A mid-tier firm has called for fringe benefits tax to be scrapped, starting in regional Australia, arguing that the inefficient tax is stifling the nation’s economic recovery.
FBT is a ‘dying tax’, says mid-tier
RSM Australia has pointed to the high compliance costs and complexity relating to FBT, despite it contributing less than 1 per cent of total revenue collections each year, raking in $4 billion annually compared to the $85 billion in corporate taxes and $220 billion from individuals.
“In a generally inefficient tax system such as Australia’s, FBT stands out as a highly inefficient tax,” said RSM senior manager Belinda Crowley.
“Ideally, FBT should be removed altogether, with benefits being taxed the same way as wages. This would simplify the system and reduce the burden of compliance for employers.”
Ms Crowley believes the government could test run doing away with FBT by first exempting regional businesses.
The move would be in line with the government’s decentralisation agenda, and help regional businesses attract new staff members by providing fringe benefits such as gym memberships, a company car and entertainment that they would currently be taxed on.
“By exempting benefits provided to employees based in regional areas, the government can help regional businesses achieve immediate cash savings. This cash can then be injected into the business, accelerating recovery,” Ms Crowley said.

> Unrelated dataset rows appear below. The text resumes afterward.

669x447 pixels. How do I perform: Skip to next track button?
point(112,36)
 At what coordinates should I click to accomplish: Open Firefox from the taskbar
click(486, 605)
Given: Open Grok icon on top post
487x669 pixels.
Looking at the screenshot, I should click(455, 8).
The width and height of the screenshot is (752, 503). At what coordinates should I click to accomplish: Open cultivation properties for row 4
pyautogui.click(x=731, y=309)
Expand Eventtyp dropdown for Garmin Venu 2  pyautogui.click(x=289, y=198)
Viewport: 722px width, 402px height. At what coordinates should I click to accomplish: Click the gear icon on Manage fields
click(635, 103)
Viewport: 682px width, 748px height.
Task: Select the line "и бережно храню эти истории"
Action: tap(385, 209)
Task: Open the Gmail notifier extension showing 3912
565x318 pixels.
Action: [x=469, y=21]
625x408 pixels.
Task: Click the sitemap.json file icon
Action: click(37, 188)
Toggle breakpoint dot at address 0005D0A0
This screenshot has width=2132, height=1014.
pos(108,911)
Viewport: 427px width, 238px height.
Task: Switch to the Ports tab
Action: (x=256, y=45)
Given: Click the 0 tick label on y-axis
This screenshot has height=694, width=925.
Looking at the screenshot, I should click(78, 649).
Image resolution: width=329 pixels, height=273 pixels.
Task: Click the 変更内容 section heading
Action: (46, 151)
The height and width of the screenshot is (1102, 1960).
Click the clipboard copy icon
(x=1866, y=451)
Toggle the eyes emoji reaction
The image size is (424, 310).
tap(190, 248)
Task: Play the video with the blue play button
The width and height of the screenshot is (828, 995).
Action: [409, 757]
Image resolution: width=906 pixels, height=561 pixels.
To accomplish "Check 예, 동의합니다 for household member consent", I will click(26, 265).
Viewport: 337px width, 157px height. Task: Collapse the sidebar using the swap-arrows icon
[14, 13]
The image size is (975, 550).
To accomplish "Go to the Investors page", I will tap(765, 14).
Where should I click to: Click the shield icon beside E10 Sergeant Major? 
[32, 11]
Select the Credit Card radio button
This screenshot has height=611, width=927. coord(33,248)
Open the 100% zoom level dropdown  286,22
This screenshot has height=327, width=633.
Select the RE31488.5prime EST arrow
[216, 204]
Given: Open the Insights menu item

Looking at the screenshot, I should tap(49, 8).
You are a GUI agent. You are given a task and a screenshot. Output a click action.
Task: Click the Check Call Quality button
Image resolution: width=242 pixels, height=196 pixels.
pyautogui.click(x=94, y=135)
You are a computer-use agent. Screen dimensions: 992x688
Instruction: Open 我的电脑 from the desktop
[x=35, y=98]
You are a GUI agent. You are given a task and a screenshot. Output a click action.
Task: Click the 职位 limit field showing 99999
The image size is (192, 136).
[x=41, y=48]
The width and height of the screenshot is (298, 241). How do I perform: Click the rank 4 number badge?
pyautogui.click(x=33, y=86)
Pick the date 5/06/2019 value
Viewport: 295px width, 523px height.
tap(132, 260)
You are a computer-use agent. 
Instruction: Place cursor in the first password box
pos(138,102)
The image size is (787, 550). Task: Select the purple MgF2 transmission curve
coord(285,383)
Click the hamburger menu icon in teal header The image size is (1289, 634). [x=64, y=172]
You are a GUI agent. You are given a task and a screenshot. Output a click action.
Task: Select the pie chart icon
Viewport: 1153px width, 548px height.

“Alternatively, the government could exempt benefits provided in regional areas regardless of where employees are based. This might encourage organisations to hold their national conference in a regional area, for example, which would result in direct expenditure at facilities and also encourage employees to spend at local businesses.
“A third option might be to exempt certain industries that are heavily centred in regional areas, such as primary producers and tourism operators. Again, this would deliver an immediate benefit that would flow to surrounding businesses.”
RSM’s proposal comes after the Australian Small Business and Family Enterprise Ombudsman (ASBFEO) had also recently called for FBT to be scrapped for small businesses.
The ASBFEO noted that while many large businesses could offer benefits such as child care and gym memberships on premises and escape FBT, small businesses could not afford to do so.
The Tax Institute have also argued that FBT is “not fit for the 21st century”, noting that Australia is only one of three countries which impose an FBT on employers, with New Zealand and India being the other two.